• _Excerpt provided_
——
In [3]:
import numpy as np
import pandas as pd
import os
import nltk
import pickle
import re

from nltk.tokenize import word_tokenize
from sentence_transformers import SentenceTransformer, util

In [4]:
# get songs data from test set

with open('../App/pickle_objects/train_test.pickle', 'rb') as f:
        l_train_test = pickle.load(f)

songs_set = l_train_test[1]

In [7]:
# uncomment to extract .csv data
# get the cleaned songs data
# songs_set = pd.read_csv('../songsdata/cleaned_data/cleaned_songs.csv')

In [9]:
songs_set['lyrics'].head()

70228    Wait for a Minute Lyrics[Intro: Tyga]\nYeah, w...
80689    ’Til A Tear Becomes A Rose LyricsDarling I can...
31384    Once You Hit the Road Lyrics3:45, you come hom...
89877    13 Lyrics[Instrumental Intro]\n\n[Verse 1]\nTh...
36590    Superstar Talking Blues LyricsYou say you've b...
Name: lyrics, dtype: object

In [10]:
# get songs lyrics set
lyrics_set = songs_set['lyrics']

In [11]:
# pickle the sets
l_pickle = [songs_set, lyrics_set]
with open('../App/pickle_objects/song_lyrics_set_test.pickle', 'wb') as f:
    pickle.dump(l_pickle, f)

In [12]:
# get embedding function
def embeddings_gen(lyrics_set, model_name = "all-distilroberta-v1"):
    # Create mdoel
    model = SentenceTransformer(model_name)
——
• _Element and text location data_
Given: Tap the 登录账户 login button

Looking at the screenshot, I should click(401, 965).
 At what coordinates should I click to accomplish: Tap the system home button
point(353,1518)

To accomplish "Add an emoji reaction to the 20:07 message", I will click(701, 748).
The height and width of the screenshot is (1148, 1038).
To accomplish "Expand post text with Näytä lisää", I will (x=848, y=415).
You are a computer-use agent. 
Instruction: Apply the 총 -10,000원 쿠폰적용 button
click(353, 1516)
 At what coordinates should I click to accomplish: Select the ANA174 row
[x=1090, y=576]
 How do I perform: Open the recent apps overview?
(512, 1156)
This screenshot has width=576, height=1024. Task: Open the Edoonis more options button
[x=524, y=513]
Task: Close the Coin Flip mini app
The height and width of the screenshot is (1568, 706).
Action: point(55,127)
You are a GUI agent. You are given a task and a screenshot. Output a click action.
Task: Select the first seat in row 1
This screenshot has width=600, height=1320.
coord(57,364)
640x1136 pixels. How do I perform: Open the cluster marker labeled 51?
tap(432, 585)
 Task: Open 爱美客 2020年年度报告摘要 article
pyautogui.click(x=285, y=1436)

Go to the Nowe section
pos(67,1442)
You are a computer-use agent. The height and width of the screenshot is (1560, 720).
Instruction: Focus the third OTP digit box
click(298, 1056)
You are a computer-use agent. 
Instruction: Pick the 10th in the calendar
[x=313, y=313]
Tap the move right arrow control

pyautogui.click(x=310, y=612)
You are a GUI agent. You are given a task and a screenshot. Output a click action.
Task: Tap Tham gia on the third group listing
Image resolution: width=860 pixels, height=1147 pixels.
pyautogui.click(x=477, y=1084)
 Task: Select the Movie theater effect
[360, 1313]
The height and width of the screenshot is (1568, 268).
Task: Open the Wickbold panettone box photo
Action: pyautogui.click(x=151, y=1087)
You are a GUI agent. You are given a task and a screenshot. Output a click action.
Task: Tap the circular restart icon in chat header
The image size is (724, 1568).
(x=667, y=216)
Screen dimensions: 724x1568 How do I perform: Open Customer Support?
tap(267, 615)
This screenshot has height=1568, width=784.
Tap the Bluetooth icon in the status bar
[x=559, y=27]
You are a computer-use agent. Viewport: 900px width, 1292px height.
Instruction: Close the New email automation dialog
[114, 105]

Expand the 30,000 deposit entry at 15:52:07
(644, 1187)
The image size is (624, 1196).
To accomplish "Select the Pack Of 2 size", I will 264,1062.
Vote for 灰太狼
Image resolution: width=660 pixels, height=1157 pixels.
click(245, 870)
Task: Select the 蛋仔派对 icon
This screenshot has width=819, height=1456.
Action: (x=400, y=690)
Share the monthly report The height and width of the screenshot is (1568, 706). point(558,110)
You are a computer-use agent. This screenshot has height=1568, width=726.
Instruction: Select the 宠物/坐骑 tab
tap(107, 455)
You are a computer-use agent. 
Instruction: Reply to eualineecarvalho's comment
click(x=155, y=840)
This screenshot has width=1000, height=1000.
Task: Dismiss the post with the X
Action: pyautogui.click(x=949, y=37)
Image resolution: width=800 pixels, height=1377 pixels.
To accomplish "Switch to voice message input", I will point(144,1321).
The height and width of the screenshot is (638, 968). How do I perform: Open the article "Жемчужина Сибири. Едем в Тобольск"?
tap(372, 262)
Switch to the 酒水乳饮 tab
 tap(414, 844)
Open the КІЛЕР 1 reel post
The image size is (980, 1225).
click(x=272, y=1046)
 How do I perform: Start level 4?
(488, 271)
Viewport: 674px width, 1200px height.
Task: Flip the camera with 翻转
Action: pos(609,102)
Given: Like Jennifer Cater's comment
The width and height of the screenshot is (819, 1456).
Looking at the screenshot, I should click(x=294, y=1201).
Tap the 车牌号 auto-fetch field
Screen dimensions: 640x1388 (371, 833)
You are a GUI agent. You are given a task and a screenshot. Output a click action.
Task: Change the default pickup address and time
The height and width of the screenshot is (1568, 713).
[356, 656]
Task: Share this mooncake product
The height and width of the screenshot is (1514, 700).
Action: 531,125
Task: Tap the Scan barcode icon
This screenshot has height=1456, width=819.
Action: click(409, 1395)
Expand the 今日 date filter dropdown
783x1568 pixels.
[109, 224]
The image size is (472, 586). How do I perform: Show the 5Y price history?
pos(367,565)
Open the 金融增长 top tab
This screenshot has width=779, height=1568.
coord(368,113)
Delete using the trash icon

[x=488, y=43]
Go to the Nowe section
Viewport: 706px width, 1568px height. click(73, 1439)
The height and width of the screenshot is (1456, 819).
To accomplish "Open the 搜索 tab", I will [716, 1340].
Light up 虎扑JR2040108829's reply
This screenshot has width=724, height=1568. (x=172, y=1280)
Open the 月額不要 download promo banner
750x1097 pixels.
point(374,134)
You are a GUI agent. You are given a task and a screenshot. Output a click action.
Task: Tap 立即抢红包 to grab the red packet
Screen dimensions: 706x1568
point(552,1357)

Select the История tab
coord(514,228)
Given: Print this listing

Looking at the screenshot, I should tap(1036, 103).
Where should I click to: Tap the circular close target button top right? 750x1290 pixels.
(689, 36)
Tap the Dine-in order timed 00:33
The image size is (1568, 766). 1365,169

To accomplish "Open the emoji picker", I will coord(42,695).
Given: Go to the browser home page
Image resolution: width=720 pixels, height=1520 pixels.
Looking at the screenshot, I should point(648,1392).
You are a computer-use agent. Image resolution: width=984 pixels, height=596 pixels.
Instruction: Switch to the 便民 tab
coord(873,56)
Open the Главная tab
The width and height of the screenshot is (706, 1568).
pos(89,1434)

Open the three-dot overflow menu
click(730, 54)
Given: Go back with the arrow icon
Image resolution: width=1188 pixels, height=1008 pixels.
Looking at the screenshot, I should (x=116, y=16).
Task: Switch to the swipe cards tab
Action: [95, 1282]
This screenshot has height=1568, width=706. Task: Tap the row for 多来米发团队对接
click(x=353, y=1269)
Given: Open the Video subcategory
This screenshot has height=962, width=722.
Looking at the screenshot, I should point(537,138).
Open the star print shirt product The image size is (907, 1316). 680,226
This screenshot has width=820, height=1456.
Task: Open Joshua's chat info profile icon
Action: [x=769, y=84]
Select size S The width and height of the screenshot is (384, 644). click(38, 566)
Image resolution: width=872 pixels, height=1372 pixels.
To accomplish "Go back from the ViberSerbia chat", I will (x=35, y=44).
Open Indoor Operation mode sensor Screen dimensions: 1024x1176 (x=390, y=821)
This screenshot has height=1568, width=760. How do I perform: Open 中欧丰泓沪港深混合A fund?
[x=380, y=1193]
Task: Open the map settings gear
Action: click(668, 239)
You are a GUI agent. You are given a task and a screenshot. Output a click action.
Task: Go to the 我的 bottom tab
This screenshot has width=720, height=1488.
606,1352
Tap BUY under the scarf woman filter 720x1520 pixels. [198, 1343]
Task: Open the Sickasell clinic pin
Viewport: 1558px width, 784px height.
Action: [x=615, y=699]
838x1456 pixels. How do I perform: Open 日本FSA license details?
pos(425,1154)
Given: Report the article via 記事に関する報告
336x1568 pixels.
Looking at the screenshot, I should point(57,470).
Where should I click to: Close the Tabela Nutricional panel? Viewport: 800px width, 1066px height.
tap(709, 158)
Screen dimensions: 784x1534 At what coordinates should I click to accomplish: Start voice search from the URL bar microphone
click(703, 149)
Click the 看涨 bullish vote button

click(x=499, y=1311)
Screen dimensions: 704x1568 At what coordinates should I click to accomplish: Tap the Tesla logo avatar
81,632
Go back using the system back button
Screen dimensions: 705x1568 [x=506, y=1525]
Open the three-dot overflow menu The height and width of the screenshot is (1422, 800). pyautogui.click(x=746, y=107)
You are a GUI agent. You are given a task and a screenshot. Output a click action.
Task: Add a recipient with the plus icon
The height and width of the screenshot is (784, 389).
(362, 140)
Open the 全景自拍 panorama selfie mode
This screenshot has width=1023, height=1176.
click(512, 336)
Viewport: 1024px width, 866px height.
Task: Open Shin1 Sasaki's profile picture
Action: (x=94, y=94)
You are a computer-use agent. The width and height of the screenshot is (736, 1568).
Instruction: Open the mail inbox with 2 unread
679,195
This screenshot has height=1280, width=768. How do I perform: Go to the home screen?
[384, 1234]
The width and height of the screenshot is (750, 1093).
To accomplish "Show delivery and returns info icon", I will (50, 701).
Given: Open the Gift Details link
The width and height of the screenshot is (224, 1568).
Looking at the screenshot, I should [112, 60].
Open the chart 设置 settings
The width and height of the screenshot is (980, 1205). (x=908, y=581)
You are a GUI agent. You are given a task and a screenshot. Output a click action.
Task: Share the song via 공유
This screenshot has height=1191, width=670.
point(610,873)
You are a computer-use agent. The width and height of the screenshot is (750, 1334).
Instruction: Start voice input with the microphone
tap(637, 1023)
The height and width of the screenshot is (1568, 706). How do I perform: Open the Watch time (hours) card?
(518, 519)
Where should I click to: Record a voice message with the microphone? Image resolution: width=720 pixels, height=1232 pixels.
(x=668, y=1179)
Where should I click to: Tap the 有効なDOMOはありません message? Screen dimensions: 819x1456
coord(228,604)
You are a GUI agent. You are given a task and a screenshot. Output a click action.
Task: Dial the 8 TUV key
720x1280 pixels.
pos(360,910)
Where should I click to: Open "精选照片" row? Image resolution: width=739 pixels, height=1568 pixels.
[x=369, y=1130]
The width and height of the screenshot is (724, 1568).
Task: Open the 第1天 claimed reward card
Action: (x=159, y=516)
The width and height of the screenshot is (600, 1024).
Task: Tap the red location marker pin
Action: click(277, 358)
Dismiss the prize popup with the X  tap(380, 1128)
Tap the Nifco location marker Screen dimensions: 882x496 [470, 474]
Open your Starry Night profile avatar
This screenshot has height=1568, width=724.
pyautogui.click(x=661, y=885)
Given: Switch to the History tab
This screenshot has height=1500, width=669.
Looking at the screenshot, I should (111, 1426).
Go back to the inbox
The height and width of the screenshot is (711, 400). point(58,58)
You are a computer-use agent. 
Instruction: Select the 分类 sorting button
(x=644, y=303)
——
• _Directives_
A – Decide whether each statement agrees with the notebook excerpt above. Answer yes or no for each, and quote the words that decide it.
(i) The songs data is taken from the test set.
(ii) The embedding function uses "all-distilroberta-v1" as its default model.
(iii) The pickled sets are saved to a .csv file.
B – Tally the lines in the rows that contain the string "system". Give the number only.

• _Results for each task_
A –
(i) Yes: "# get songs data from test set"
(ii) Yes: "def embeddings_gen(lyrics_set, model_name = "all-distilroberta-v1"):"
(iii) No: "with open('../App/pickle_objects/song_lyrics_set_test.pickle', 'wb') as f:"

B – 2